What if I told you that solitude is an increasingly limited resource, an exotic bird on the verge of extinction, threatened by variables like environmental crises and the housing market? 

Solitude is an evolving ecosystem affected by everything from policies to overpopulation. It’s all of the above; it’s everything and more.

And yet: we can still have a say. 

 

SOLITUDE ADVOCACY IN ACTION

When my Google search for the phrase “solitude advocacy” came back empty, I knew it was time to change that. 

Here’s a new (working) definition of solitude advocacy: the act of supporting, recommending, or representing the right to solitude. 

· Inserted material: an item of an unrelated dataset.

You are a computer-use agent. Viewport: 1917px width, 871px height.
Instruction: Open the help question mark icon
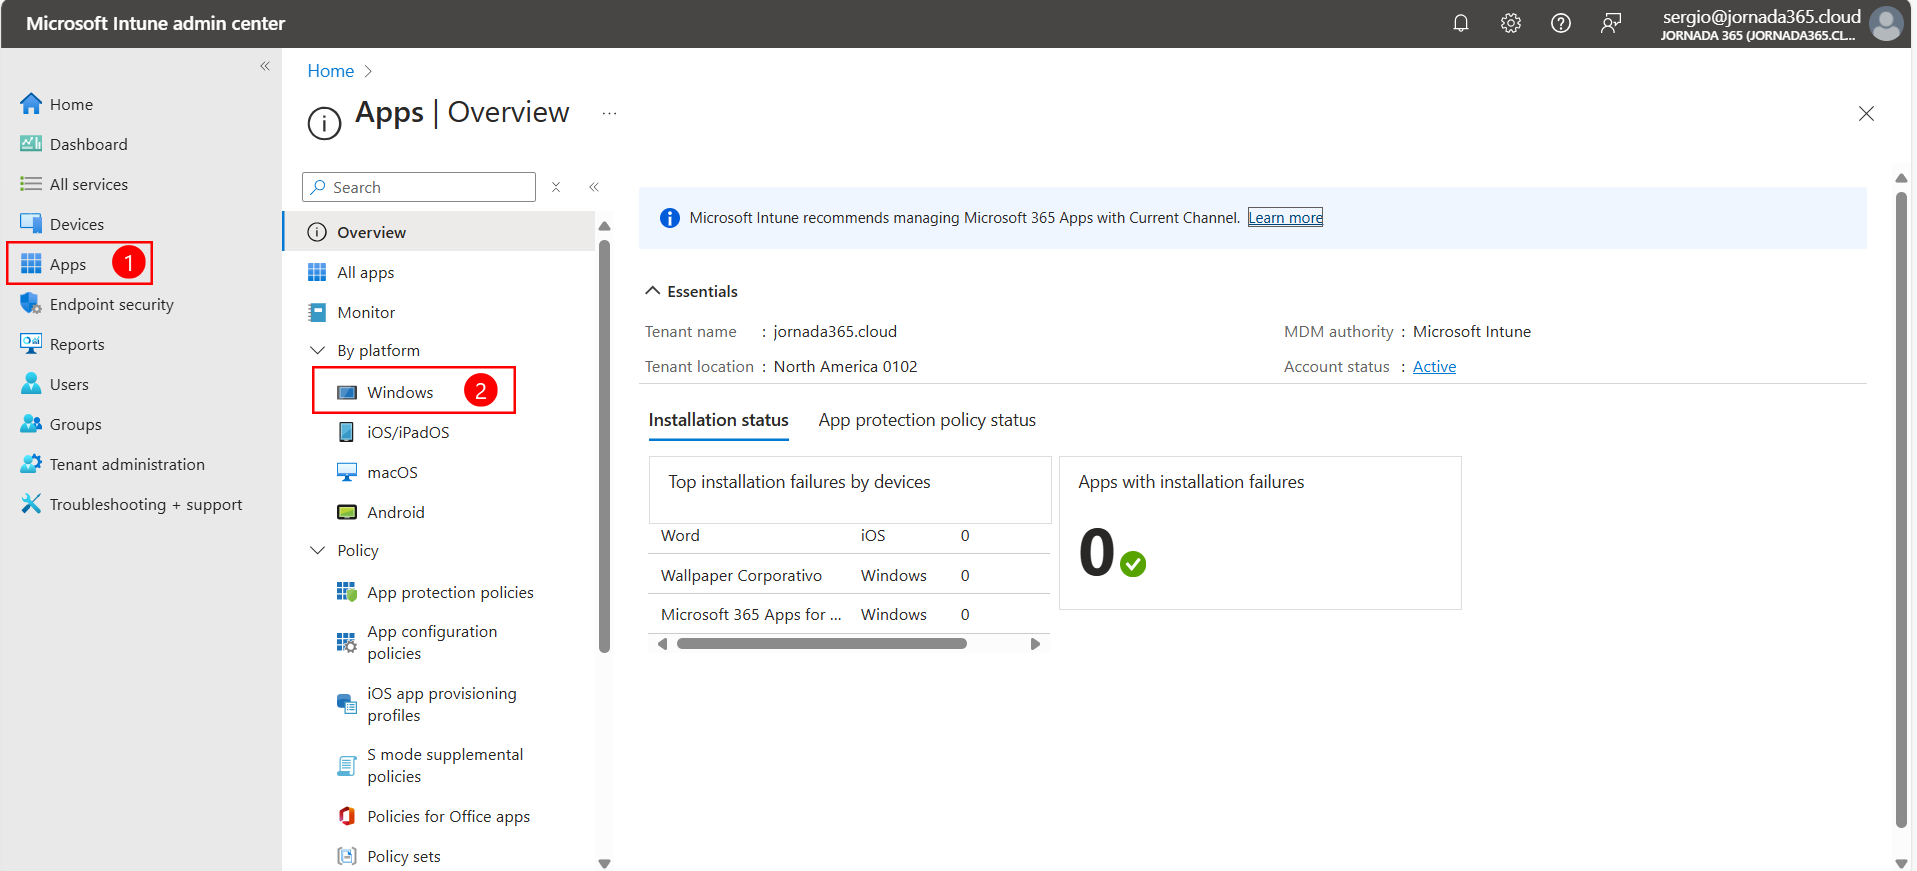click(x=1560, y=23)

In action, this work of a solitude advocate (an advosolocate?) could take many forms: 

    • raising awareness by highlighting solitude-related projects and the people behind them

    • identifying who can benefit from more solitude and how 

    • increasing access to solitude through resources, programs, technology, policy reforms

    • building momentum for structural/cultural advancements that improve our collective approach to solitude

 

WHY ME? 

My life has been one long string of solitary experiences. 

  • I was a homeschooled middle child who excelled at hiding on our roof and in our garden. 
  • As a loner who delayed dating until college, I was caught off guard by my first relationship, in which I was being denied the right to my personal space—whether that space be physical, mental, or emotional. 
  • I completed a low-residency (aka primarily remote) MFA in Writing program. 
  • I’ve chosen to live alone, which has strengthened my latest romantic relationship of 7+ years. 
  • I’ve been working remotely for 5+ years. 
  • My memoir manuscript—The Inner Elsewhere—is deeply steeped in solitude. 

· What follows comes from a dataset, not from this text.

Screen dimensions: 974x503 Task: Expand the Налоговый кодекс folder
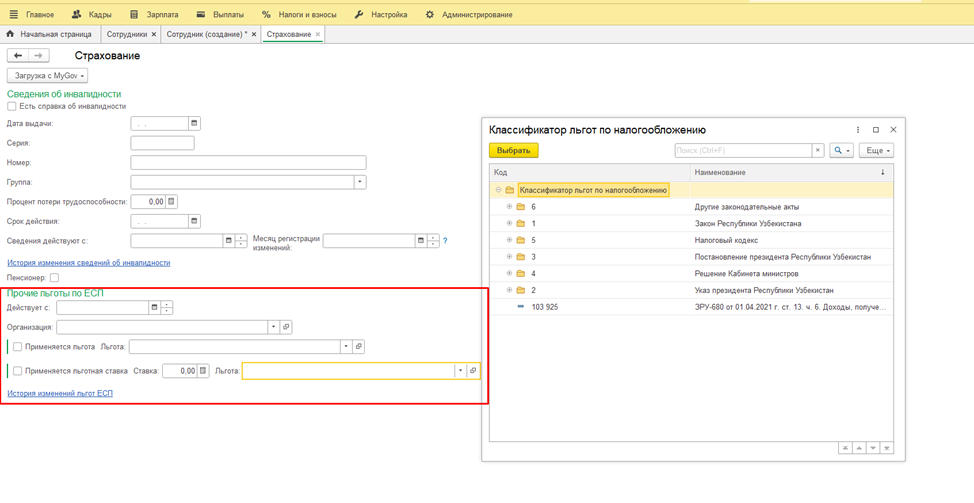pos(509,240)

I cannot stop writing, talking, and thinking about solitude, including its adjacent phrases (alone time, personal space, introversion, distance, privacy, independence . . .). 

 

WHY NOW? 

This decade has been defined, in part, by a COVID era which tested our collective capacity for solitude. When forced to stay home and isolate from others, some of us were surprised at how much we thrived. Maybe others had been cut off from solitude for too long, so they no longer remembered how to function within it. Collectively, we were learning how to live and to love from a distance, and we can still benefit from that practice. 

 

WHAT NEXT? 

I look forward to researching, sharing, and unpacking solitary content with you—whether practices that have helped me (like “peripheral solitude” or “half & half solitude”) or developments elsewhere (like Finland’s single-person benches, or apps making it safer for women to travel solo).

Time to reimagine what a solitude-friendly world could be. Care to join me?